La commission défense nationale, de la sécurité et de la protection civile de l’Assemblée nationale qui a produit un rapport à cet effet estime que l’espace Cen-Sad se caractérise par son immensité et la porosité des frontières de ses Etats membres. «Ces aspects ont favorisé et continuent de favoriser les trafics de tout genre, drogues et armes notamment» a précisé la commission. Mais pour le député de Bourem, Assaley, cette convention, pourtant adoptée par l’Assemblée à 128 voix pour, 2 abstentions, est incomplète parce qu’elle ne traite que des canaux maritimes et aériens. Pour lui, la canalisation du fléau par la voie terrestre est ignorée. Militaires et hautes personnalités

«Ça ne sert à  rien de signer des traités qui ne servent à rien» s’insurge l’honorable Aliou Aya. Pour lui, le Mali a ratifié beaucoup de conventions sans les inscrire dans ses dispositions pénales. Ce qui, à son avis, pose un problème d’applicabilité par le système judiciaire. «C’est désormais en terme de Boeing, de véhicule 4×4, que le phénomène de trafic de drogue est visible au Mali, affirme Assarig Ag Imbarcawane, député élu à Gao. Le Nord du pays est classé zone rouge par les occidentaux pour son degré d’insécurité élevée et la menace d’Aqmi explique cette situation.

De l’avis d’un élu de Tombouctou, El Hadj Baba Haïdara, la source de revenu de cette organisation terroriste est le trafic de drogue. «J’ai vu le projet de loi, je n’ai pas vu ce qui sauve mon pays, ma région» a-t-il souligné. La lutte s’avère encore plus difficile si certaines rumeurs sont fondées. Selon l’honorable Yaya Sangaré, les porteurs d’uniformes seraient plus impliqués à la consommation et au trafic de drogue. Mieux, Dr. Oumar Mariko soutient que, selon des informations, de «hautes personnalités chargées de la répression sont impliquées dans ce trafic». Pour Konimba Sidibé, ces allégations ne doivent pas être prises à la légère. «La loi du silence n’est pas honorable pour notre pays» a souligné Konimba Sidibé.
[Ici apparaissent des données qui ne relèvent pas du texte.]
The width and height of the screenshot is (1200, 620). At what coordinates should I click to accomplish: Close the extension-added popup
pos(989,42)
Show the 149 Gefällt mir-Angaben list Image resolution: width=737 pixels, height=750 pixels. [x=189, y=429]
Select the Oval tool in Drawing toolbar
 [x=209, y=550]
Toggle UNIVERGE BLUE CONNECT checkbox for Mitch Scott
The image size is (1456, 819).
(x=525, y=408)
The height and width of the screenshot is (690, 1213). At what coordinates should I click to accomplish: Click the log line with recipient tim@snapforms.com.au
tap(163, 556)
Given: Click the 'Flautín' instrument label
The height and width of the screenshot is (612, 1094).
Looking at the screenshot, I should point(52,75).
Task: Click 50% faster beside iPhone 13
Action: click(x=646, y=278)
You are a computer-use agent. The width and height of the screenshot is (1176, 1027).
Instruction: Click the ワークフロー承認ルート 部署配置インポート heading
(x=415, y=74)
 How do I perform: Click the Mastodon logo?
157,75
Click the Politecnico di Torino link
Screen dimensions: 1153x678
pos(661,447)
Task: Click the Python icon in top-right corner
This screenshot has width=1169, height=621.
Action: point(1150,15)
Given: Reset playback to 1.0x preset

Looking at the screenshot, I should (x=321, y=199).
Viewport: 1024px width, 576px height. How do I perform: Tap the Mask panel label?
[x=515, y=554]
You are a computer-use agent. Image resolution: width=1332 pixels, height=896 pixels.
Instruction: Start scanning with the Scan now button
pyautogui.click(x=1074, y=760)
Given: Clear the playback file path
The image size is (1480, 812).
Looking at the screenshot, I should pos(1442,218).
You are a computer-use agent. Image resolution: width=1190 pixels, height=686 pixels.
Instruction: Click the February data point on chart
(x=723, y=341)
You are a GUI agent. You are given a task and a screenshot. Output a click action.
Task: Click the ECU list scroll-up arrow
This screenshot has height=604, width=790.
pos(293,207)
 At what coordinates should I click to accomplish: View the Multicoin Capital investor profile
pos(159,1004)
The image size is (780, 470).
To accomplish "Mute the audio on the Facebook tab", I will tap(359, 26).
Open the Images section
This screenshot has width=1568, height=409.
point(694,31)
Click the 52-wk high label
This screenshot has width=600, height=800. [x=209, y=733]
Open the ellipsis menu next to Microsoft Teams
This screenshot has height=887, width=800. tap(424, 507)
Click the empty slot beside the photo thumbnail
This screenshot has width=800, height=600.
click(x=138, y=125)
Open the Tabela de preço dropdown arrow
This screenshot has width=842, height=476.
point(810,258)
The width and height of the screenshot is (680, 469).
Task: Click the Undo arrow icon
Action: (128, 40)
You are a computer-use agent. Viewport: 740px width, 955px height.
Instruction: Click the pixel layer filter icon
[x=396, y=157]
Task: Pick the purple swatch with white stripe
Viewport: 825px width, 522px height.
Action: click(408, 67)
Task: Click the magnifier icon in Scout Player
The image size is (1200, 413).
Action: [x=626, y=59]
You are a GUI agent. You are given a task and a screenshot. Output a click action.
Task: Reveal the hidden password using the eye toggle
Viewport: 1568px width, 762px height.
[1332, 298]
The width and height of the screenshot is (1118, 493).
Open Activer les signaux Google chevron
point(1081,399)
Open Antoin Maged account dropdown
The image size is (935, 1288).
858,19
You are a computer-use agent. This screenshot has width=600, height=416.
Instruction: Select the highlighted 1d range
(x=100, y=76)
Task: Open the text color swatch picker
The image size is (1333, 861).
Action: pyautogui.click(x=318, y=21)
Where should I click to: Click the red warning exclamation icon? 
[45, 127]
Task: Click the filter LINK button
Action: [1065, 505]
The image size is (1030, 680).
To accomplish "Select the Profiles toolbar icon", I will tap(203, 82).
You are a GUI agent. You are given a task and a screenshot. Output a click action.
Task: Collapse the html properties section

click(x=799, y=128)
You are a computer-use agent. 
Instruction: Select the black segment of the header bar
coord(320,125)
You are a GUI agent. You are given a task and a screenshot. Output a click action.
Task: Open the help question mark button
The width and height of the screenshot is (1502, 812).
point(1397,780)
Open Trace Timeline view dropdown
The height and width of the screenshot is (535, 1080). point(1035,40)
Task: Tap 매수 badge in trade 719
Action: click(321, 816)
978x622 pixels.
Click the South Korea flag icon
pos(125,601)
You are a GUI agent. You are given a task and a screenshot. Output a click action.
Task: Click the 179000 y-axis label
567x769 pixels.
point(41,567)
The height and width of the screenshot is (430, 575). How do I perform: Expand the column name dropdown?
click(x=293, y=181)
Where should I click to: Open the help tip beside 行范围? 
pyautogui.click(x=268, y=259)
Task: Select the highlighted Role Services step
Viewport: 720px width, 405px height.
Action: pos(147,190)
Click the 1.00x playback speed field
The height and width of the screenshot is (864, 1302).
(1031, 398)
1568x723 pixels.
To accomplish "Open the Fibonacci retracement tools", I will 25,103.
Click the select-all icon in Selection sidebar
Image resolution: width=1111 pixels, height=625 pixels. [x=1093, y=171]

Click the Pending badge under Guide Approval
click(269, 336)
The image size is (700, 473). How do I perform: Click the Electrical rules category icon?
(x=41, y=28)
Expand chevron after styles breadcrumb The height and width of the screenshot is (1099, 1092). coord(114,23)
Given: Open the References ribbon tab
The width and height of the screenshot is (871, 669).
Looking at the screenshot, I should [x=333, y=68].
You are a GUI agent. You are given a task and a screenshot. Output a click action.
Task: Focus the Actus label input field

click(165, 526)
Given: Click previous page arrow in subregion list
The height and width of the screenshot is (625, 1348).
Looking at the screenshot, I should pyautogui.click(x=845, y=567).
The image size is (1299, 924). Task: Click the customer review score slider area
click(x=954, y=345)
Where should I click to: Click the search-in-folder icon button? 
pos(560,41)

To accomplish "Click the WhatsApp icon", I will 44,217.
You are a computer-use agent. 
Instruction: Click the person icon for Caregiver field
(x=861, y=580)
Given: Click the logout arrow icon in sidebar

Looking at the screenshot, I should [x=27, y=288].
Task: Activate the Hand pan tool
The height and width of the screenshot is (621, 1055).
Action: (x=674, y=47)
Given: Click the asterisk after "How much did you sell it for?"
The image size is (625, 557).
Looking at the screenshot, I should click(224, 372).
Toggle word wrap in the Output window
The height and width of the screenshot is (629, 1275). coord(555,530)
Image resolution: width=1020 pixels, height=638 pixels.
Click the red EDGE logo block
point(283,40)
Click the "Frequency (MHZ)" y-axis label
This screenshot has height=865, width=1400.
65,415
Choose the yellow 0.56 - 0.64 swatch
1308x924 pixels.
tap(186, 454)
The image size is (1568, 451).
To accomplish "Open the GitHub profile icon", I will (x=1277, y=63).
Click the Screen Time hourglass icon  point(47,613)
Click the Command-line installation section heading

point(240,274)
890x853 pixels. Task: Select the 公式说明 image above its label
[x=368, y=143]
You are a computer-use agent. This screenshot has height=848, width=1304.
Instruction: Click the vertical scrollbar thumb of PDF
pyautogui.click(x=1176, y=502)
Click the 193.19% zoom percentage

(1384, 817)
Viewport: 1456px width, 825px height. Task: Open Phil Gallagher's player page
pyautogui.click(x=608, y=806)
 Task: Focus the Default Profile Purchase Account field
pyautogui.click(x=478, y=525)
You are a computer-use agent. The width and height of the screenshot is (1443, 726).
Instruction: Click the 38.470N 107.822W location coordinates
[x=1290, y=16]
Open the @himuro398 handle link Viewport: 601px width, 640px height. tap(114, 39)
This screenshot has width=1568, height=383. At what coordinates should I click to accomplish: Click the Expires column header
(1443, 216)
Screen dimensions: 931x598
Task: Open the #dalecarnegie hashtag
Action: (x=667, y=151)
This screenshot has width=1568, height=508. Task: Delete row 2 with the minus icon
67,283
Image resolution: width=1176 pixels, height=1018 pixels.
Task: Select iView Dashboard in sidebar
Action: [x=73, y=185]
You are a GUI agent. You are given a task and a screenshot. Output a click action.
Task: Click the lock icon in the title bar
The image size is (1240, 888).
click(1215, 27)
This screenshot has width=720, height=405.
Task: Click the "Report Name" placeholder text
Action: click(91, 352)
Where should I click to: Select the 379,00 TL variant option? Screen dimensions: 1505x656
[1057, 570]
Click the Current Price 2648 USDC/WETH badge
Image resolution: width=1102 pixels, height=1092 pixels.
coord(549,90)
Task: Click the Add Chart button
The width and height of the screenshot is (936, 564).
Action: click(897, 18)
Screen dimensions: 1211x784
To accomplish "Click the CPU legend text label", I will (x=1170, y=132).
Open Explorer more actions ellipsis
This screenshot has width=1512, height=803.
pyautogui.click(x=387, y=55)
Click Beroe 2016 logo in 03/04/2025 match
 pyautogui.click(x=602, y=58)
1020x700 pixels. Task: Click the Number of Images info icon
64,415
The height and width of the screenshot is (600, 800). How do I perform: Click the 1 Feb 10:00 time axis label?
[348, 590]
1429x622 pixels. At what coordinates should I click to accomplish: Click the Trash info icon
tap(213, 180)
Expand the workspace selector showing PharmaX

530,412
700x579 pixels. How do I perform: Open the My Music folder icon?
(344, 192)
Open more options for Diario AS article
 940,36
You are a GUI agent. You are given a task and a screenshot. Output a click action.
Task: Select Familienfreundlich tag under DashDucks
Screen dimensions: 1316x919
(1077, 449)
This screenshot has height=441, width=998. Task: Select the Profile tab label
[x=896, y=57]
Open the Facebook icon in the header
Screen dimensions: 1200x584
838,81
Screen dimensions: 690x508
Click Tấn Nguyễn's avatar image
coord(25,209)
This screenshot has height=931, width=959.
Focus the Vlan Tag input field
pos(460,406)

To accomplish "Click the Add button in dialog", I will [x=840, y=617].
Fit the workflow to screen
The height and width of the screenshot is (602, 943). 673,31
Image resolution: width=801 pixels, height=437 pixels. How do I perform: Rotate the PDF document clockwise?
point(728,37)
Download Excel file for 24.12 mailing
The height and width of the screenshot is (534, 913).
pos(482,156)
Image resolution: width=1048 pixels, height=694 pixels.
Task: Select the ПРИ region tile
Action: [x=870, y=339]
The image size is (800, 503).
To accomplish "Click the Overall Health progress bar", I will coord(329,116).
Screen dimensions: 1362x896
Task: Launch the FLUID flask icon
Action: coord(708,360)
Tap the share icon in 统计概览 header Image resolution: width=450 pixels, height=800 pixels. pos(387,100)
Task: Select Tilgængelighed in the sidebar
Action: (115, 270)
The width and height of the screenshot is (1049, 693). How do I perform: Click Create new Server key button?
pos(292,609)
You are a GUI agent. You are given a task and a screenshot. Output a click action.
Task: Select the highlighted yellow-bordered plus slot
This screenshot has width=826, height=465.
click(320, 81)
Pour lui, l’Etat doit s’expliquer sur ces informations tendancieuses. Le ministre de la sécurité intérieure et de la protection civile, le général Sadio Gassama a nié, sans convaincre les députés, l’implication des personnalités publiques dans le trafic de drogue, et l’enrichissement de personnes par le fait du stupéfiant mais reconnaît la récurrence du phénomène sur le territoire nationale.

«Nous ne sommes pas un pays destinataire,  mais un pays de transit» a-t-il précisé. Pour lui, la lutte n’est pas aisée et recommande des efforts coordonnés de beaucoup de pays. Pour le ministre, la circulation de la drogue est dans un circuit difficilement contrôlable. «Dans une région comme Tombouctou et Kidal, la douane n’a pas beaucoup de capacité», a expliqué Sadio Gassama. Pour lui, les ramifications du réseau parviennent à franchir les frontières de pays «plus puissants que le Mali» notamment la France et les Etats unis. Le ministre qui a essayé de démontrer l’impossibilité de vaincre le fléau du trafic de drogue chez nous, s’est plutôt embourbé dans un aveu d’impuissance.